- [Exercise objective] Go to the line containing "You are a computer-use agent. Viewport: 1159px" in the records below. Repeat it and the lines after it exactly, all the way to the end.
━━━ Provided entries
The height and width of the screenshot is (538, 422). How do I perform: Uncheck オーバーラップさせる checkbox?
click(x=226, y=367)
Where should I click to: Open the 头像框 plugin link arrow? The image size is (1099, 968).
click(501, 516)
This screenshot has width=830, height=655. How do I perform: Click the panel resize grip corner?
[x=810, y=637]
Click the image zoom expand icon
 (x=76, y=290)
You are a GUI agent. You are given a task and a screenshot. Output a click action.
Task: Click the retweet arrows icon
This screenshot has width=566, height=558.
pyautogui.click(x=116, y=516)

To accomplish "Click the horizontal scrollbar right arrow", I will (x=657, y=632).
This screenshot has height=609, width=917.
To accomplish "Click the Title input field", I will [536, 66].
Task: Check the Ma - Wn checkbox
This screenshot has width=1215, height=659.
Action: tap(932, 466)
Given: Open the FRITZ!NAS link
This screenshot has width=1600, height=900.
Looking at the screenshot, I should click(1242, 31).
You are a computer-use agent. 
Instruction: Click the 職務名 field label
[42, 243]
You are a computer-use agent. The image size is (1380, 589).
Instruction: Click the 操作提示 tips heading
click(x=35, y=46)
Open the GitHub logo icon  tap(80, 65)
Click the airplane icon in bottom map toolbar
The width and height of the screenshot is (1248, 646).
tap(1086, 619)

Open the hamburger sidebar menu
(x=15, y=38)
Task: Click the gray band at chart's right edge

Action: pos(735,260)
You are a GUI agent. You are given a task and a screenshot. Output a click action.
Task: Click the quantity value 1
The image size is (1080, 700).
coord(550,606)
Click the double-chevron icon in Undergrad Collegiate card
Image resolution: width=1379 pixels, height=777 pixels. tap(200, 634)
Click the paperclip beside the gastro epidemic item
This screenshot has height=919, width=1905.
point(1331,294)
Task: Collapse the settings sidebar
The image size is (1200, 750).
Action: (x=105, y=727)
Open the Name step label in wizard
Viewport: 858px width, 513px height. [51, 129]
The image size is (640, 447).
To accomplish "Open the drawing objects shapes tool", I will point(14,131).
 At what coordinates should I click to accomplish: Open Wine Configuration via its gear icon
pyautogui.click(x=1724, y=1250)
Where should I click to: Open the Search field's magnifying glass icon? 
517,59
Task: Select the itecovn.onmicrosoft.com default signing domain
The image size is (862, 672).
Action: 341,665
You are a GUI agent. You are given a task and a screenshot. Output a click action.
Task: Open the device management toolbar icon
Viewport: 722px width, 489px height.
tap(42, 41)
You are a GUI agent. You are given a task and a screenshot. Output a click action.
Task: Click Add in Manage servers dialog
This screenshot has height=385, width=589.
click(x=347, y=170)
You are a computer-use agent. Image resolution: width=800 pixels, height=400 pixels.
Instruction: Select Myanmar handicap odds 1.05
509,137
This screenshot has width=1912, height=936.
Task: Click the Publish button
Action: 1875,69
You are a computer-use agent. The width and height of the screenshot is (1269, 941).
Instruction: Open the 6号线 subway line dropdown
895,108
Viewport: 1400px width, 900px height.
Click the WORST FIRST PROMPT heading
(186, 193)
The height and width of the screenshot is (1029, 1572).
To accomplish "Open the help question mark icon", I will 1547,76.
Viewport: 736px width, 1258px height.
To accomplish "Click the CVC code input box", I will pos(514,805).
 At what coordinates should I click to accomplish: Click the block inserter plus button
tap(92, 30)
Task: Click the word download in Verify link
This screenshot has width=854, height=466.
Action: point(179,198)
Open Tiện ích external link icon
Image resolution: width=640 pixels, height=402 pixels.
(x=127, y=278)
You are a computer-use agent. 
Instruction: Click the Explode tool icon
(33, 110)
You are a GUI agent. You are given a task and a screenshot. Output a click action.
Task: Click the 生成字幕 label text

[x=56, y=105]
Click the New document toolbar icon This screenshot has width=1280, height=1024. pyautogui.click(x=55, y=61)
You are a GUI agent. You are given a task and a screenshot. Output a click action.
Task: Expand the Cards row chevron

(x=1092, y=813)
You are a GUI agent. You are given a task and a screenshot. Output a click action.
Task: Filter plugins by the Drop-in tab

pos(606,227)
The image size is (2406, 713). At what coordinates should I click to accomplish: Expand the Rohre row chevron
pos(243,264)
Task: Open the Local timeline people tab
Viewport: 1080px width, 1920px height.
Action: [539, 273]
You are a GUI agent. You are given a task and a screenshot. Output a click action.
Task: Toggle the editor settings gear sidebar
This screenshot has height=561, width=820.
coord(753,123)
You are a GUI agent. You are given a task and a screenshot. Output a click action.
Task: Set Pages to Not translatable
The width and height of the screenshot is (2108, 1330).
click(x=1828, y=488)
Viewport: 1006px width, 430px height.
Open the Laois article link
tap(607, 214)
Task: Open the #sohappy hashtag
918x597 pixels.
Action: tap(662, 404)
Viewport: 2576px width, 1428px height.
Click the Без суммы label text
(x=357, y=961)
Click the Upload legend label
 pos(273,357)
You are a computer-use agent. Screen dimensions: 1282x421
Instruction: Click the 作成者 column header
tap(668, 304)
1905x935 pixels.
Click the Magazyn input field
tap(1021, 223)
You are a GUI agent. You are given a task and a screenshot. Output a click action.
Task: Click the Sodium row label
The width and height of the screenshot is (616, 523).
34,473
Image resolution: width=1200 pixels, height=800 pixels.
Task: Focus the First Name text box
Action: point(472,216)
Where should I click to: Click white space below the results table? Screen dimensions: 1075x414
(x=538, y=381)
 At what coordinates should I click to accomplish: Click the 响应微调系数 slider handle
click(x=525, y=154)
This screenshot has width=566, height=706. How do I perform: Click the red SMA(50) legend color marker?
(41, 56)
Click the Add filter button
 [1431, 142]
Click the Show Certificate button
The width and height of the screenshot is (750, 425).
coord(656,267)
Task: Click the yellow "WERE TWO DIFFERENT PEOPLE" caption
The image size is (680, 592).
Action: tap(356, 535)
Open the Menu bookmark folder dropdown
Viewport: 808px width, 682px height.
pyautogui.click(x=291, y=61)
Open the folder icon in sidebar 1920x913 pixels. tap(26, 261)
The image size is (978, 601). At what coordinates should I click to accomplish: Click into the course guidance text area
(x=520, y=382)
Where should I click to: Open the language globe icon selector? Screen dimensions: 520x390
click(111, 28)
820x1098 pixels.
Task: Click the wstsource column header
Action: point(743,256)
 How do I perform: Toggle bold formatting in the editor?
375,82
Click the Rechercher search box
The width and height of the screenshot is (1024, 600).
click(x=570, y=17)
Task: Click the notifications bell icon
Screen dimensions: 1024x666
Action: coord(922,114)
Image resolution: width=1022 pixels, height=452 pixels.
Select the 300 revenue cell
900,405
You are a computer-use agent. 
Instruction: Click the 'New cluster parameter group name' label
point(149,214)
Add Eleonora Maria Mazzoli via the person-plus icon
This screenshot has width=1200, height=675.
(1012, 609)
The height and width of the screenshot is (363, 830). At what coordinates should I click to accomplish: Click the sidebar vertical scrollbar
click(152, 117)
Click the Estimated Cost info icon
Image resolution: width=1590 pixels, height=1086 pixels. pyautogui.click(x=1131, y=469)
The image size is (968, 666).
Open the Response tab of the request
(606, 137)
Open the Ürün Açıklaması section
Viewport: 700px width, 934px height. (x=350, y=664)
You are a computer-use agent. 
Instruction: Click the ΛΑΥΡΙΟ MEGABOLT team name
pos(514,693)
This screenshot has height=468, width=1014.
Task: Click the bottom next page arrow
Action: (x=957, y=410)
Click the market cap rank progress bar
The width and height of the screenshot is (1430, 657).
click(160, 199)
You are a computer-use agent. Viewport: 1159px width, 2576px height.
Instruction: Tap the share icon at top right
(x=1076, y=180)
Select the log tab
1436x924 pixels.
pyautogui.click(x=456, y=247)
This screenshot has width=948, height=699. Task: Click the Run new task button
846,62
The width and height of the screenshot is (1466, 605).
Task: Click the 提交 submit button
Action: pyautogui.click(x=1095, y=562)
━━━━━━
- [Answer space]
You are a computer-use agent. Viewport: 1159px width, 2576px height.
Instruction: Tap the share icon at top right
(x=1076, y=180)
Select the log tab
1436x924 pixels.
pyautogui.click(x=456, y=247)
This screenshot has width=948, height=699. Task: Click the Run new task button
846,62
The width and height of the screenshot is (1466, 605).
Task: Click the 提交 submit button
Action: pyautogui.click(x=1095, y=562)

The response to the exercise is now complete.